2 out of 5
Like, I know: I’m not a DC reader, but… shouldn’t a #1 issue be some form of a jumping on point? Is there a reason to prop a character on the cover of a first issue, suggesting they’re going to be the star – 11-year old “Teen” Lantern Keli Quintela, in this case – when they’re only in the book peripherally, and not in any kind of way that makes them actually seem important to the story?
Green Lantern, as a book, is often cluttered, but stemming from the 90s up through the recent Grant Morrison run, I’ve had occasion to pick up GL issues over the years, and I can normally follow along, especially when it’s the start of a run. But this issue is rather underwhelming from its opening page – John Stewart, front and center, bleating a warning regarding something off-panel, but via a splash image that’s rather too cluttered to really give off any sense of danger – and then spends its extra page length wanderingly establishing various premises before half-assing its way back to that opening image. Scenes don’t “transition,” we just drift from one page to the next, and the character carryover during that – if Stewart ends a conversation in scene A, then is on the next page in scene B – feels out of time and place, not connecting events in an immersively linear fashion, with Dexter Soy’s and Marco Santucci’s shared art duties prettily colored by Alex Sinclair, but lost for any sense of grounding amidst all the sci-fi doodads and alien races.
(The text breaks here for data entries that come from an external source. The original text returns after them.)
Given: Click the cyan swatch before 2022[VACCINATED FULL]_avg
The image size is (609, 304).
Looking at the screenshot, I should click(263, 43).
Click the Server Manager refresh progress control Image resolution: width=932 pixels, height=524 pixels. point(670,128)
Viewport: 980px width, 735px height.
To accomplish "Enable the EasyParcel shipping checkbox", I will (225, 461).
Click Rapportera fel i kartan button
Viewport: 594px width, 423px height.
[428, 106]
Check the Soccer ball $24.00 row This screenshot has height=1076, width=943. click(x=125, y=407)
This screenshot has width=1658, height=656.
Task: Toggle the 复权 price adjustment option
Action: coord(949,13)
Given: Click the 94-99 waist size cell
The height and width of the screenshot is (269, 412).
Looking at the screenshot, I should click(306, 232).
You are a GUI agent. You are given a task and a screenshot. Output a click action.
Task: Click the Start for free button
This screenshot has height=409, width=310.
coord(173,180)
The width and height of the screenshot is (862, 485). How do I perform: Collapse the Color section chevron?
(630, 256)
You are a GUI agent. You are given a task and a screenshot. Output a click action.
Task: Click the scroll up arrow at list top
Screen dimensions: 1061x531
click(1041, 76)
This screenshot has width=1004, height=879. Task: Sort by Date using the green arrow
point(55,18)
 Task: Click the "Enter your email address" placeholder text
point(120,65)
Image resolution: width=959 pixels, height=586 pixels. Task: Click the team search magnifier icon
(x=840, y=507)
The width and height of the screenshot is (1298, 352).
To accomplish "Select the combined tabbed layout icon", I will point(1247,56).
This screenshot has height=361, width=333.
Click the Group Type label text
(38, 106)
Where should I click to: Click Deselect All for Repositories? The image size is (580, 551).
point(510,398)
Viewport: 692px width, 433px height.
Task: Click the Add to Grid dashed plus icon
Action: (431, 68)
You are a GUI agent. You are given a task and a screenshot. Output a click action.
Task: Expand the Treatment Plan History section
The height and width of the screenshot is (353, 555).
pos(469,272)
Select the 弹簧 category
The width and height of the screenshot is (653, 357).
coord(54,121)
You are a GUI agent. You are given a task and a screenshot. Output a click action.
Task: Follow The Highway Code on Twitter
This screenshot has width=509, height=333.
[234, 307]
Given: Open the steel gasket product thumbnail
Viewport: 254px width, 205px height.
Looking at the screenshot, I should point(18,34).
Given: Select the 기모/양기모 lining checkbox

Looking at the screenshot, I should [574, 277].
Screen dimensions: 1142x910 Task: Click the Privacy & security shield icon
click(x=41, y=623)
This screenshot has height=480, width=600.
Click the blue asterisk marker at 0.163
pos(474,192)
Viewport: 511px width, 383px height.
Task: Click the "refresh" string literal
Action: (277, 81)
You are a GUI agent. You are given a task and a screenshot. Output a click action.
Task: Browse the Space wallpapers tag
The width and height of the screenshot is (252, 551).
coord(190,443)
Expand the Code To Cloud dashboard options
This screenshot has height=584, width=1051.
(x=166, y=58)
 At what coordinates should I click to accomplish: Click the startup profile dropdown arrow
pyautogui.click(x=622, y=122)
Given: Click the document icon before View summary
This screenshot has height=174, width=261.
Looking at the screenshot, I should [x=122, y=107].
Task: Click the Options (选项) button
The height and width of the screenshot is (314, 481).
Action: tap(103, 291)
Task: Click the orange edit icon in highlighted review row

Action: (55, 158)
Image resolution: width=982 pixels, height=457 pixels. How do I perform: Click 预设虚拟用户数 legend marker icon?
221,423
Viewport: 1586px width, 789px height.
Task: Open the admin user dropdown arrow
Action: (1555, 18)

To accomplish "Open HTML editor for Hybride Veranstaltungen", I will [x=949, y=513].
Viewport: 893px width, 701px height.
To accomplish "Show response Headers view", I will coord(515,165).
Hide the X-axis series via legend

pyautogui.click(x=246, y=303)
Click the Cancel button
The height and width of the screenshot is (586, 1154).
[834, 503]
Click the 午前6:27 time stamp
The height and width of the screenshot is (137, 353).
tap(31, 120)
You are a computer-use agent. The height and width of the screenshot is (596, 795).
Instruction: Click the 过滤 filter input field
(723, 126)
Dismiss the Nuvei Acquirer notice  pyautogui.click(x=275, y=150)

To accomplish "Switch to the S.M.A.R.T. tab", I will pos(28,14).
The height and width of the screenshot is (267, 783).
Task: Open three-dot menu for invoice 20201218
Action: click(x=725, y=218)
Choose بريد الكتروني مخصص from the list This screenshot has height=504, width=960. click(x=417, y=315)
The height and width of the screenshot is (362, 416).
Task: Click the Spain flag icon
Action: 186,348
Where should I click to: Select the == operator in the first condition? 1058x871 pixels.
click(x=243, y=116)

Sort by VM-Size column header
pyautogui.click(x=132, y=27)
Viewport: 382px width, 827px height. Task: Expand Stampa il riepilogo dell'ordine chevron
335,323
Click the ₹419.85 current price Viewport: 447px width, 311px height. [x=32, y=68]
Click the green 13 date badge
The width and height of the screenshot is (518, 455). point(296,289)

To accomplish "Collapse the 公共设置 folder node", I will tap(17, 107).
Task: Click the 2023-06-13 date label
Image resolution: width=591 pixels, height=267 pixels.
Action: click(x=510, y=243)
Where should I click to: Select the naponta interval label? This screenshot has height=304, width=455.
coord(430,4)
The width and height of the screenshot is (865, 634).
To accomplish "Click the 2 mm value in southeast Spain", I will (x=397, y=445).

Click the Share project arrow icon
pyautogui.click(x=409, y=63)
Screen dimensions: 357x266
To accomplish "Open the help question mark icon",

I guess there’s a conclave of some type going on, voting to allow Oa into some galaxy league of planets, and the current GL corp head honchos are there as either emissaries or security – details left off the page or pushed into dialogue corners, or maybe told in some book that lead in to this one. Meanwhile, Teen Lantern is getting into a spat with some folk causing a kerfluffle elsewhere at the conclave, leading back to that initial splash page, but it’s still hard to tell if there’re any stakes to this battle, even after however many lead-in pages – no one really has a defined voice to give the preceding conversations character, and the actual text is oddly too loose and too wordy; bandied-about space lingo that doesn’t seem to arrive at a point.
From a high level, the book looks alright, and each individual page is readable – Thorne’s writing isn’t poor, by any means; again, it’s more that the issue feels like it’s lacking any central hook, visually or narratively, and so it wanders from page to page, trying to break the story. That it wimpishly resolves our splash page attack, only to double back with an unmotivated cliffhanger, suggests things still have a ways to go before they can hit that break.